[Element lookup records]
----

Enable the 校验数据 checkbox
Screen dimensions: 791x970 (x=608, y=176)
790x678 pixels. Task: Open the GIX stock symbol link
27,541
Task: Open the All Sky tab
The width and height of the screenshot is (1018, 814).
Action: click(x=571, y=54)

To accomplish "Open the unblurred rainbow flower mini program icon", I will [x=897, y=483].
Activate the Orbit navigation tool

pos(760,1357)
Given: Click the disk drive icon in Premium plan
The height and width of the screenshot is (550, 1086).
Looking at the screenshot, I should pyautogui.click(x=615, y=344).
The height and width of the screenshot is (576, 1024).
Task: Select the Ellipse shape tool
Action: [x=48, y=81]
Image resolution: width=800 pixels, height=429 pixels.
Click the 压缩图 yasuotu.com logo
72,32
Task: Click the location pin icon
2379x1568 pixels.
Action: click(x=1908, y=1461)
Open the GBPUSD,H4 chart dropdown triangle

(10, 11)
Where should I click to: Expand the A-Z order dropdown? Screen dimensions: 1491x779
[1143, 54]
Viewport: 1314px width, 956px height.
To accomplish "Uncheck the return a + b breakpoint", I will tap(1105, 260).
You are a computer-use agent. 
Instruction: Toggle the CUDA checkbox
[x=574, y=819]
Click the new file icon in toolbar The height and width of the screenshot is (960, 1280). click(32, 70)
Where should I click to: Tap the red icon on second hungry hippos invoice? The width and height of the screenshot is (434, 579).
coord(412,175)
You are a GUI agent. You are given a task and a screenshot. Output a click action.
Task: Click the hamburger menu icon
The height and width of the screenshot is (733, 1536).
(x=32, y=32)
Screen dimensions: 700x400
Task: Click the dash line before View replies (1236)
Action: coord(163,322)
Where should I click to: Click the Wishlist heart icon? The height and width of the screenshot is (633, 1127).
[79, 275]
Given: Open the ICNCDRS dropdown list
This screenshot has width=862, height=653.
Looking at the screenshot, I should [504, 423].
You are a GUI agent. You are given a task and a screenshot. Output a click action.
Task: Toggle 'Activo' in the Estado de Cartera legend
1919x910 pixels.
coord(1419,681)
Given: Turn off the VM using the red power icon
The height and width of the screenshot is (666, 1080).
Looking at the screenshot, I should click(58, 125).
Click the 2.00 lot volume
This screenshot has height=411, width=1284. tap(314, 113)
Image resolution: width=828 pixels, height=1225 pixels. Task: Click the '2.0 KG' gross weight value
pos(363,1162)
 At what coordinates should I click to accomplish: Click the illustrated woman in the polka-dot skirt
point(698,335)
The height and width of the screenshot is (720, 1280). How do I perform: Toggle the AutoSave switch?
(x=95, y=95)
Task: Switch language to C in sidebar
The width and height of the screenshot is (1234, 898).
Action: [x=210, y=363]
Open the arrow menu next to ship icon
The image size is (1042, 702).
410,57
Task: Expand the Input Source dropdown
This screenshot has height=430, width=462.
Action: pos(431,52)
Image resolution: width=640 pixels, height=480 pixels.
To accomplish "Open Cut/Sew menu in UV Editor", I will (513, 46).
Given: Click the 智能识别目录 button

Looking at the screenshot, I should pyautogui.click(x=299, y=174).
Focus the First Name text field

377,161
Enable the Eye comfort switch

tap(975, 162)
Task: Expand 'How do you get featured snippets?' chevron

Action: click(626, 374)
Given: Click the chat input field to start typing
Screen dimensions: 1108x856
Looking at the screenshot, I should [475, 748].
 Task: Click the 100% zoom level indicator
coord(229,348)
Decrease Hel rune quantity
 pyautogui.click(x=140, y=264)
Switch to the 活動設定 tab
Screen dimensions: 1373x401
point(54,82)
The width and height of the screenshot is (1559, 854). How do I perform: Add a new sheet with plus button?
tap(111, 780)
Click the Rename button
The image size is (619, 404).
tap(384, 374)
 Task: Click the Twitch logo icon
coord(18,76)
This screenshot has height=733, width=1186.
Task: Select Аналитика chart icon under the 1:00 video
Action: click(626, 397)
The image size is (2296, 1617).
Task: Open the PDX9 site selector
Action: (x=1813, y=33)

----

*What you are asked to do*:
Extract all of the lines in the items above and reproduce each one word for word.

*Response to the exercise*:
Enable the 校验数据 checkbox
Screen dimensions: 791x970 (x=608, y=176)
790x678 pixels. Task: Open the GIX stock symbol link
27,541
Task: Open the All Sky tab
The width and height of the screenshot is (1018, 814).
Action: click(x=571, y=54)

To accomplish "Open the unblurred rainbow flower mini program icon", I will [x=897, y=483].
Activate the Orbit navigation tool

pos(760,1357)
Given: Click the disk drive icon in Premium plan
The height and width of the screenshot is (550, 1086).
Looking at the screenshot, I should pyautogui.click(x=615, y=344).
The height and width of the screenshot is (576, 1024).
Task: Select the Ellipse shape tool
Action: [x=48, y=81]
Image resolution: width=800 pixels, height=429 pixels.
Click the 压缩图 yasuotu.com logo
72,32
Task: Click the location pin icon
2379x1568 pixels.
Action: click(x=1908, y=1461)
Open the GBPUSD,H4 chart dropdown triangle

(10, 11)
Where should I click to: Expand the A-Z order dropdown? Screen dimensions: 1491x779
[1143, 54]
Viewport: 1314px width, 956px height.
To accomplish "Uncheck the return a + b breakpoint", I will tap(1105, 260).
You are a computer-use agent. 
Instruction: Toggle the CUDA checkbox
[x=574, y=819]
Click the new file icon in toolbar The height and width of the screenshot is (960, 1280). click(32, 70)
Where should I click to: Tap the red icon on second hungry hippos invoice? The width and height of the screenshot is (434, 579).
coord(412,175)
You are a GUI agent. You are given a task and a screenshot. Output a click action.
Task: Click the hamburger menu icon
The height and width of the screenshot is (733, 1536).
(x=32, y=32)
Screen dimensions: 700x400
Task: Click the dash line before View replies (1236)
Action: coord(163,322)
Where should I click to: Click the Wishlist heart icon? The height and width of the screenshot is (633, 1127).
[79, 275]
Given: Open the ICNCDRS dropdown list
This screenshot has width=862, height=653.
Looking at the screenshot, I should [504, 423].
You are a GUI agent. You are given a task and a screenshot. Output a click action.
Task: Toggle 'Activo' in the Estado de Cartera legend
1919x910 pixels.
coord(1419,681)
Given: Turn off the VM using the red power icon
The height and width of the screenshot is (666, 1080).
Looking at the screenshot, I should click(58, 125).
Click the 2.00 lot volume
This screenshot has height=411, width=1284. tap(314, 113)
Image resolution: width=828 pixels, height=1225 pixels. Task: Click the '2.0 KG' gross weight value
pos(363,1162)
 At what coordinates should I click to accomplish: Click the illustrated woman in the polka-dot skirt
point(698,335)
The height and width of the screenshot is (720, 1280). How do I perform: Toggle the AutoSave switch?
(x=95, y=95)
Task: Switch language to C in sidebar
The width and height of the screenshot is (1234, 898).
Action: [x=210, y=363]
Open the arrow menu next to ship icon
The image size is (1042, 702).
410,57
Task: Expand the Input Source dropdown
This screenshot has height=430, width=462.
Action: pos(431,52)
Image resolution: width=640 pixels, height=480 pixels.
To accomplish "Open Cut/Sew menu in UV Editor", I will (513, 46).
Given: Click the 智能识别目录 button

Looking at the screenshot, I should pyautogui.click(x=299, y=174).
Focus the First Name text field

377,161
Enable the Eye comfort switch

tap(975, 162)
Task: Expand 'How do you get featured snippets?' chevron

Action: click(626, 374)
Given: Click the chat input field to start typing
Screen dimensions: 1108x856
Looking at the screenshot, I should [475, 748].
 Task: Click the 100% zoom level indicator
coord(229,348)
Decrease Hel rune quantity
 pyautogui.click(x=140, y=264)
Switch to the 活動設定 tab
Screen dimensions: 1373x401
point(54,82)
The width and height of the screenshot is (1559, 854). How do I perform: Add a new sheet with plus button?
tap(111, 780)
Click the Rename button
The image size is (619, 404).
tap(384, 374)
 Task: Click the Twitch logo icon
coord(18,76)
This screenshot has height=733, width=1186.
Task: Select Аналитика chart icon under the 1:00 video
Action: click(626, 397)
The image size is (2296, 1617).
Task: Open the PDX9 site selector
Action: (x=1813, y=33)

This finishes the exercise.